In spite of the plethora of knowledge about the survival strategies employed by M. tuberculosis, a rise in drug-resistant strains has led to revived interest in developing immunotherapies for TB. This approach encompasses compounds with immune modulating activity to ‘activate’ immune cells and make a hostile environment for intracellular M. tuberculosis. Immune modulating compounds (IMCs) ranging from lipids and polysaccharides, cytokines and drugs such as metformin and albendazole are at various stages of development. Engineered nanoparticles (NPs) have been employed to effectively deliver IMCs to immune cells. Developing a TB vaccine ranks among the highest global health priorities from a medical needs perspective (4). Bacillus Calmette-Guerin (BCG) vaccine, is the only available vaccine and has very limited effect against adult pulmonary TB. Therefore, new treatment modalities are a promising strategy to eradicate TB globally. With numerous vaccine candidates for TB in the pipeline, most do not show strong immunogenicity and lack innate ability to be delivered to appropriate sites for optimal immune stimulation. To develop a robust innate and adaptive immune responses and to target antigens to immune cells and facilitate transfection NPs are being applied. Presently, a ‘cocktail’ of several antibiotics is administered to patients. In the cocktail, each antibiotic target various mycobacterial functions at relatively high doses as a preventative measure against the acquisition of resistance. The course of treatment for TB is a 6-month regimen based on a minimum of 4 first-line antibiotics (INH, RIF, ethambutol, and pyrazinamide) during the initial 2-month intensive phase. A major patient non-compliance and consequently failure of TB treatment and the manifestation of drug resistance has been observed as a result of the current lengthy treatment regimens.

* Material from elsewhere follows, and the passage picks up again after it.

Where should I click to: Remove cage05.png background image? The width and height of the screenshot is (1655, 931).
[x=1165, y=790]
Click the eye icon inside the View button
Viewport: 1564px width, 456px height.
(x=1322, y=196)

A huge amount of literature available documenting various aspects of the immune response to M. tuberculosis infection is available. However, plausible target-based therapeutic approaches require a more complete understanding of the processes involved. The most important requirement is a system level understanding of the signaling processes during infection, and the influence of the temporal evolution of cytokines and chemokines as the host attempts to clear the infection. An understanding of the interplay between autophagy, apoptosis, and necrosis, and their balance during infection will be an advantage. The current imperative is to improve our understanding of the type of immunological responses needed to provide robust protection against Mtb infection and to use this information to efficiently develop new, safe and effective TB vaccines.